Насколько важен контекст страницы, где размещено изображение?
Контекст критически важен. Система анализирует ассоциированный документ (веб-страницу), чтобы убедиться, что он содержит упоминания той сущности (POI или Destination), которую представляет фотография. Отсутствие релевантного текстового контекста на странице значительно снижает Relevancy Score изображения, даже если само фото качественное.
Могут ли геотеги в EXIF помочь моему изображению быть выбранным?
Да. Геотеги (GPS координаты) являются одним из основных способов для системы на этапе идентификации кандидатов определить, что фотография географически связана с локацией. Хотя система может использовать и другие методы (например, анализ текста), наличие точных геоте-гов является сильным и однозначным сигналом связи.
Как выбирается фото для города (Destination), если в нем много достопримечательностей (POI)?
Патент описывает иерархический подход (FIG. 6). Система сначала определяет ключевые POI внутри Destination, затем выбирает лучшее фото для каждого POI. После этого она выбирает лучшее фото для самого Destination из этого пула отобранных фотографий POI, учитывая также популярность (Popularity Score) самих POI.
Что важнее для выбора: Relevancy Score или Visual Quality Score?
Оба важны, система использует комбинацию этих оценок. Высокая релевантность необходима, чтобы изображение рассматривалось как релевантный кандидат, но при прочих равных система предпочтет более качественное и эстетически привлекательное изображение. Необходимо работать над обоими аспектами для достижения лучшего результата.
Как я могу повлиять на Selection Success Data моих изображений?
Для этого необходимо применять стандартные практики Image SEO. Убедитесь, что ваши изображения хорошо оптимизированы (контекст, alt-текст, скорость загрузки), чтобы они высоко ранжировались в Google Images по целевым запросам. Создавайте привлекательные изображения, на которые пользователи захотят кликнуть. Это повысит CTR и, следовательно, улучшит Selection Success Data.

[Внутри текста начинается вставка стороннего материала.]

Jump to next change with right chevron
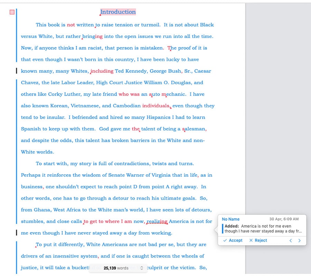Viewport: 311px width, 276px height. click(299, 240)
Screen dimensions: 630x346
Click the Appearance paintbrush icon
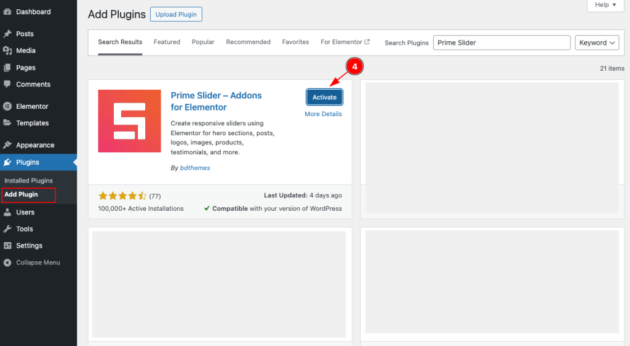coord(7,145)

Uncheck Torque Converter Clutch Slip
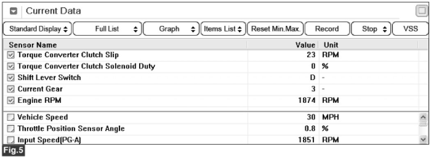tap(11, 55)
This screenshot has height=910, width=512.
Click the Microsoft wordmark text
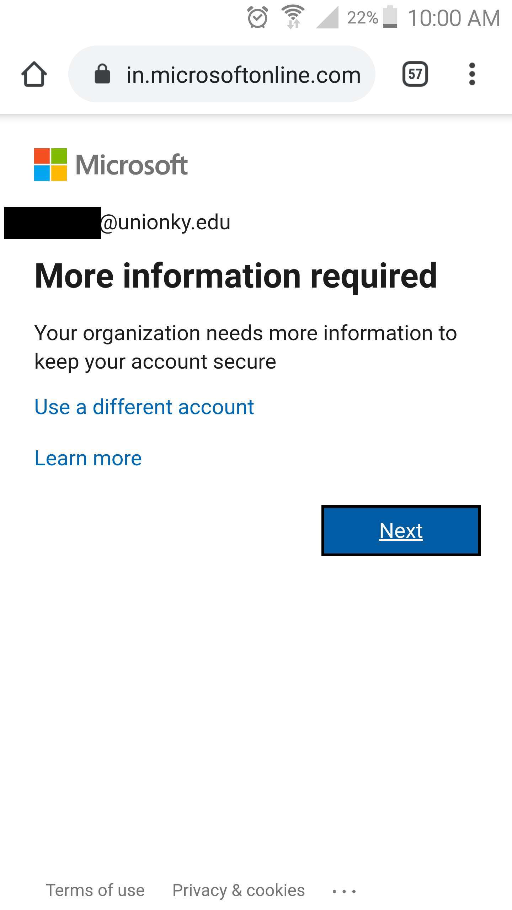[132, 165]
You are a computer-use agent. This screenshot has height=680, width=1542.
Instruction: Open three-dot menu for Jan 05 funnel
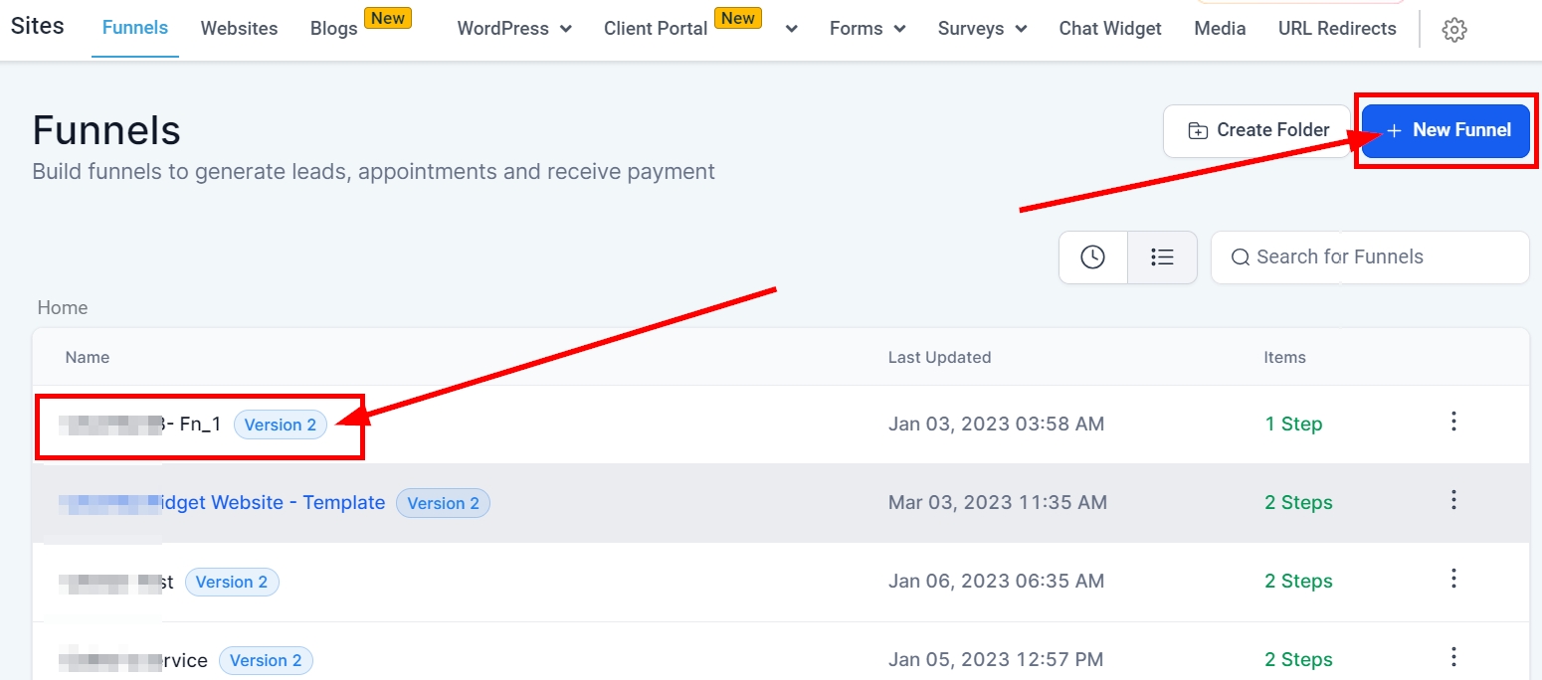pyautogui.click(x=1453, y=657)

Учитывает ли система время года или активность при выборе фотографий?
Да, патент предусматривает такую возможность. Система может фильтровать кандидатов, используя временные метки создания фотографий (creation timestamp), чтобы выбрать изображения, соответствующие сезону. Также она может рассчитывать Relevancy Score с учетом указанной активности (например, «снорклинг»), анализируя клики и контекст документов, связанных с этой активностью.
Применяется ли этот патент только к Google Travel?
Хотя патент описан в контексте computerized travel services, описанные механизмы выбора репрезентативного изображения для географической сущности универсальны. Они с высокой вероятностью применяются везде, где Google показывает информацию о местах, включая Google Maps, Knowledge Panels в основном поиске и Google Images.
Что означает Claim 1, где говорится о показе изображений «других» POI?
Claim 1 описывает специфический функционал, например, для блоков типа «Что посмотреть рядом». Если пользователь ищет POI A, система использует Logical Hierarchy, чтобы найти связанный POI B. Затем она выбирает лучшее изображение POI B (используя описанные механизмы скоринга) и показывает его в результатах для POI A, обогащая выдачу информацией о связанных локациях.